GIVEN DATA START

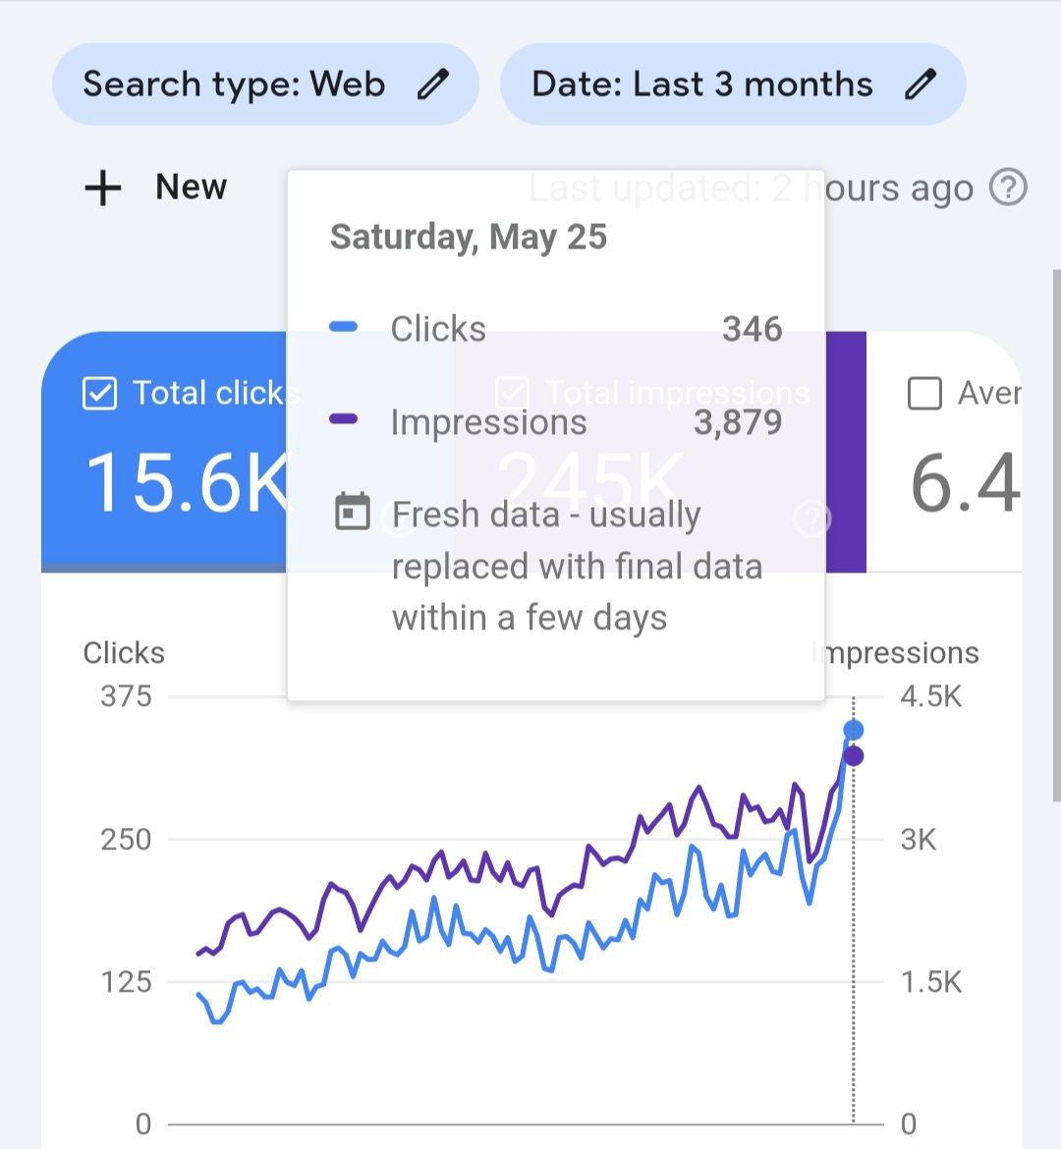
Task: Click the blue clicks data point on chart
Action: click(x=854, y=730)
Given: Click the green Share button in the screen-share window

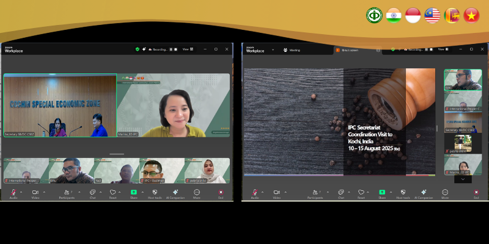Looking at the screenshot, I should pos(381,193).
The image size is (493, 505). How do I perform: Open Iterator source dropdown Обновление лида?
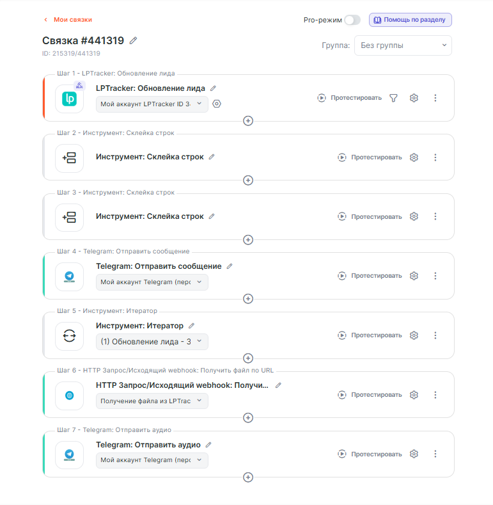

GIVEN DATA END
GIVEN DATA START

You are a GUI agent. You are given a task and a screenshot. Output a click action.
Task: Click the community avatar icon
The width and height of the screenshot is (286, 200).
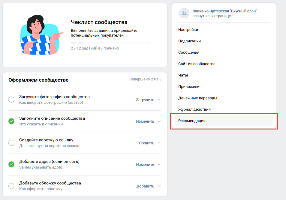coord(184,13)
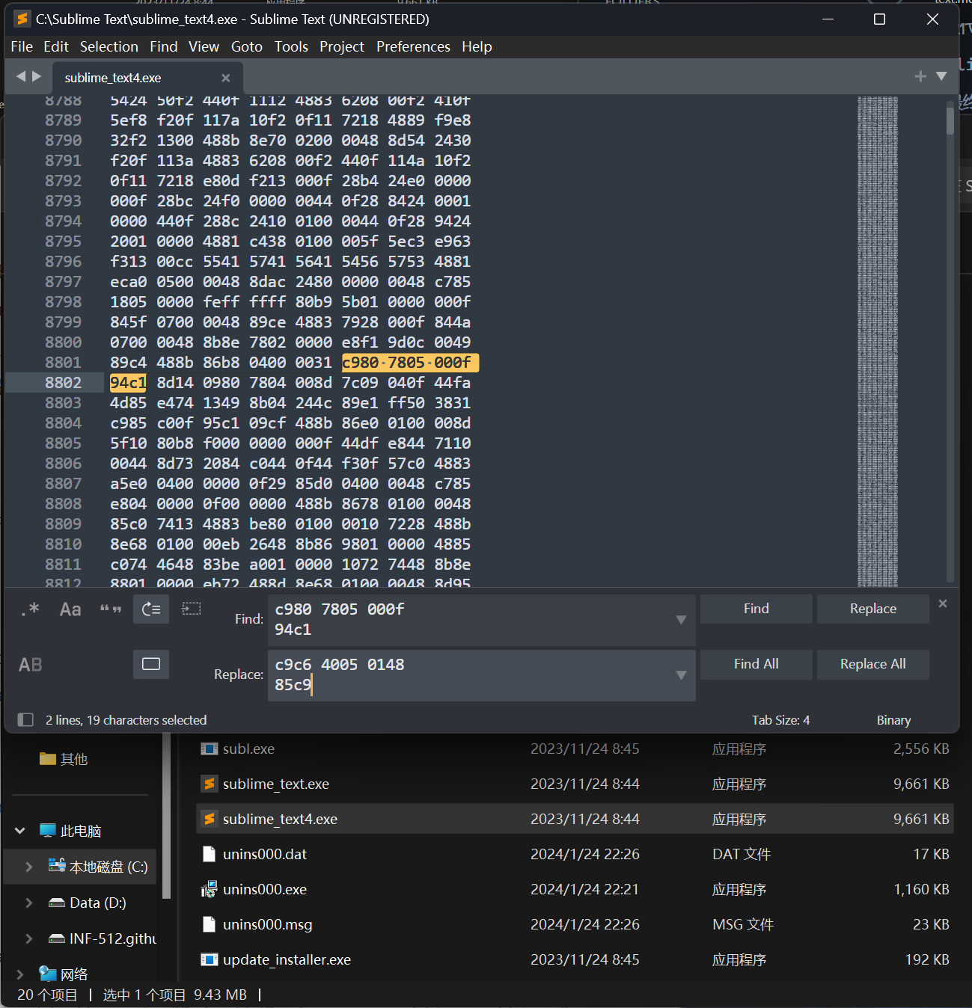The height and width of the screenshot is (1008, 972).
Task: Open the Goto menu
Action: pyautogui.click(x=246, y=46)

GIVEN DATA END

From the entries above, copy exactly the lines starting at the one with "Given: Click the" and stopping at the one with "The image size", keeping both ends. Drop the pictures.

• [TASK RESULT]:
Given: Click the green Share button in the screen-share window

Looking at the screenshot, I should pos(381,193).
The image size is (493, 505). How do I perform: Open Iterator source dropdown Обновление лида?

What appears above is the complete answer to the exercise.